Descriptive Role of Pt/PtOx Ratio on the Selective Chlorine Evolution Reaction under Polarity Reversal as Studied by Scanning Electrochemical Microscopy.

Abstract

This study investigated competing chlorine evolution reaction (ClER) and oxygen evolution reaction (OER) on Pt electrodes under variable polarity reversal intervals (±16.7 mA cm-2, 30-600 s) in the context of distinctive roles of Pt(0) and PtOx on the surface in dilute (0.1 M) NaCl solutions. The substrate generation/tip collection mode of scanning electrochemical microscopy (SECM) quantified the current efficiency (CE) of ClER with a large tip-to-substrate distance (>500 μm) to avoid intervention of bubbles and spatial variations. Surface interrogation SECM using [Ru(NH3)6]2+/3+ coupled with X-ray photoelectron spectroscopy (XPS) identified the Pt4+-enriched surface of PtOx with a bilayer structure to give more efficient regeneration of Pt(0) under the shorter reversal interval.

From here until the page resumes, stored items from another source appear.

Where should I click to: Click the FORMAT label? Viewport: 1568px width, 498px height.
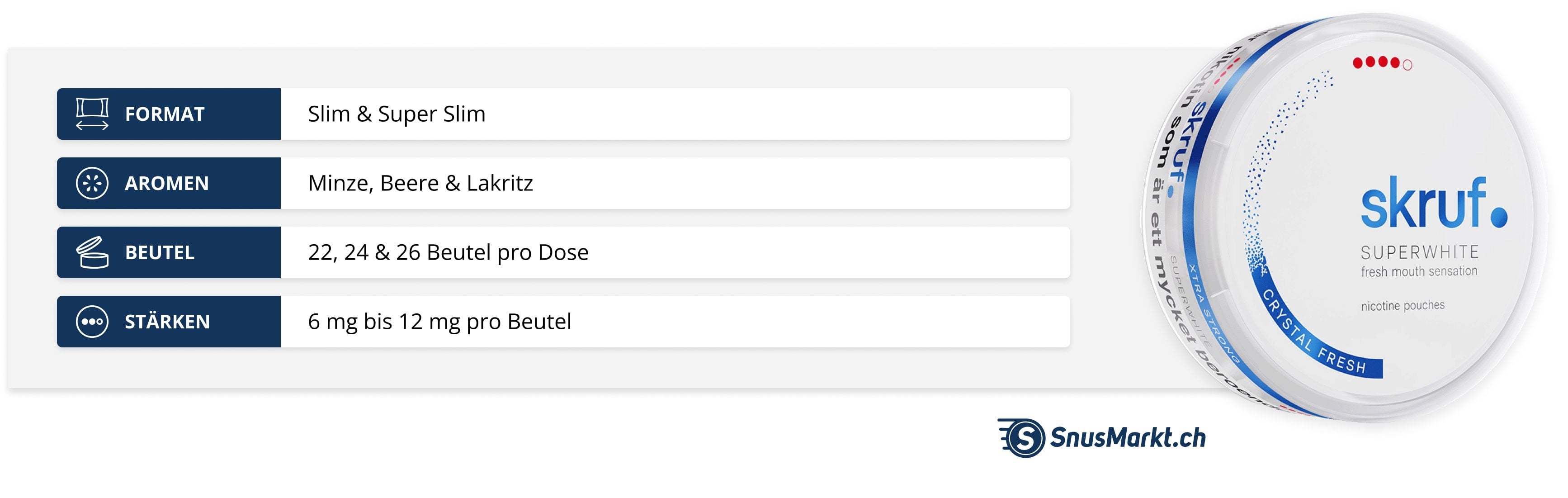pos(164,114)
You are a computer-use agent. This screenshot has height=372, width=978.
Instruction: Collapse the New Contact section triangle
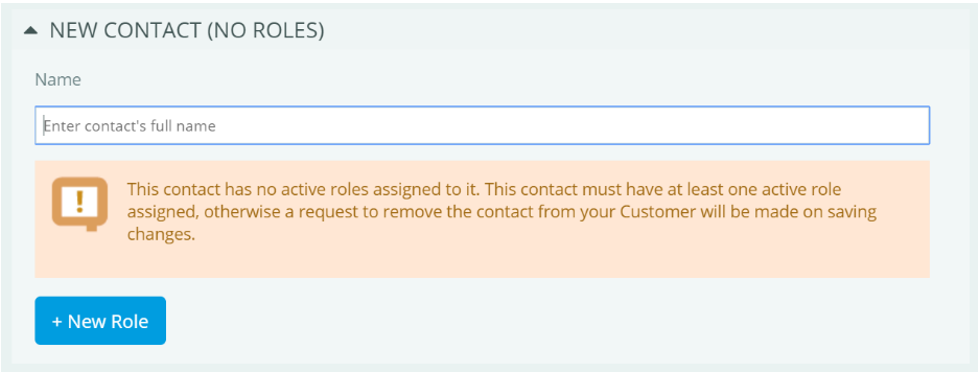(30, 31)

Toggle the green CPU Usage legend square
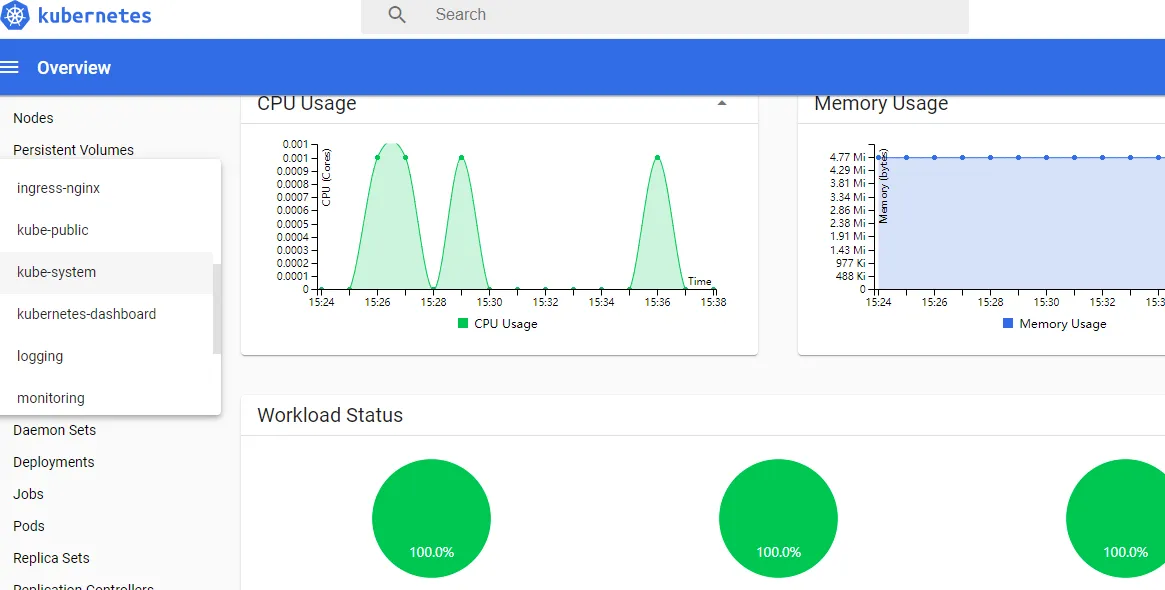click(x=463, y=323)
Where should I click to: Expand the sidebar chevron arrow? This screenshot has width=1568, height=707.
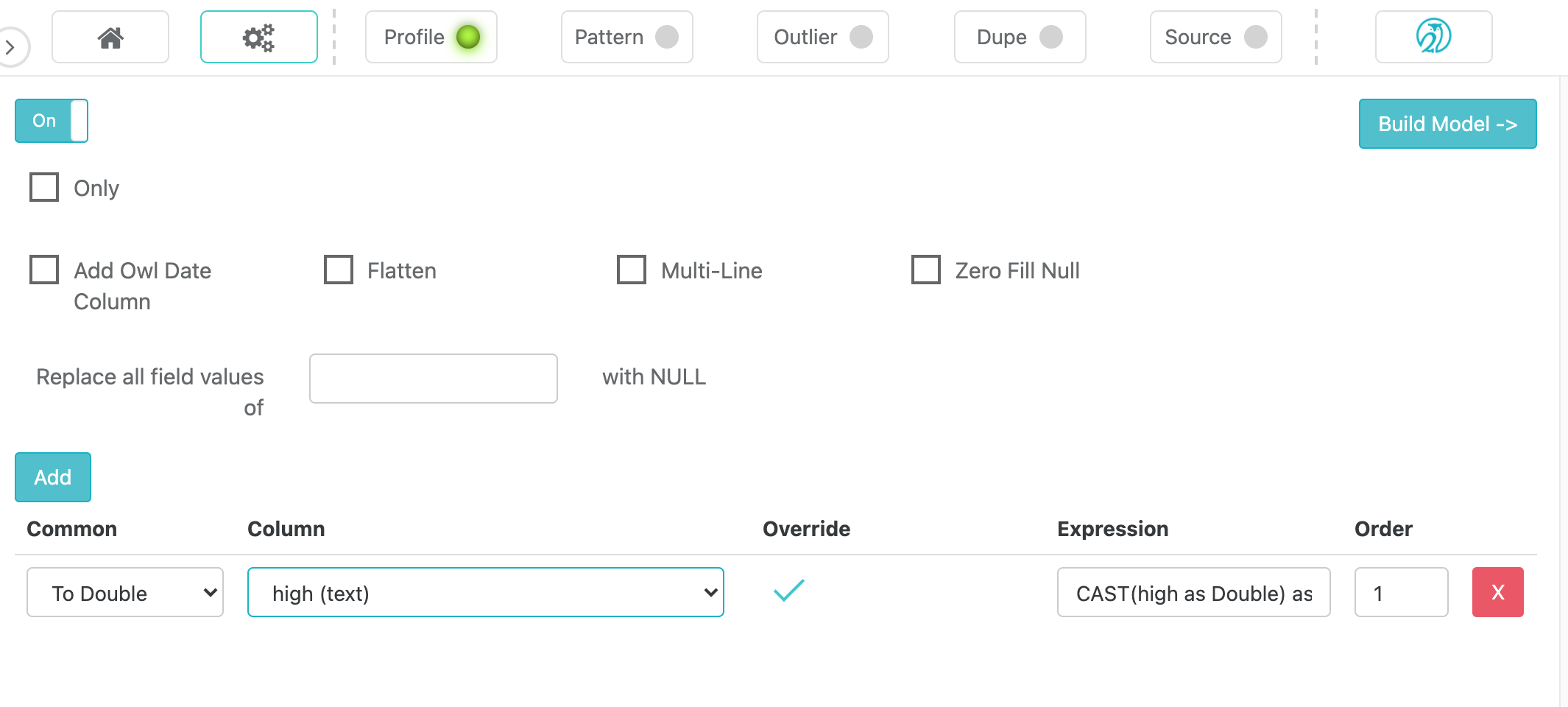10,47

The in situ SECM complemented bulk electrolysis and XPS to demonstrate that ClER on Pt(0) and OER on PtOx primarily determine the CE of ClER, in agreement with a kinetic model. The descriptive role of surface Pt/PtOx ratio rationalized the enhanced selectivity for ClER upon the polarity switching, being independent on a scaling relationship. The current reversal (not allowed to IrO2 electrodes) also alleviated calcareous scale deposit in the electrolyte with hardness.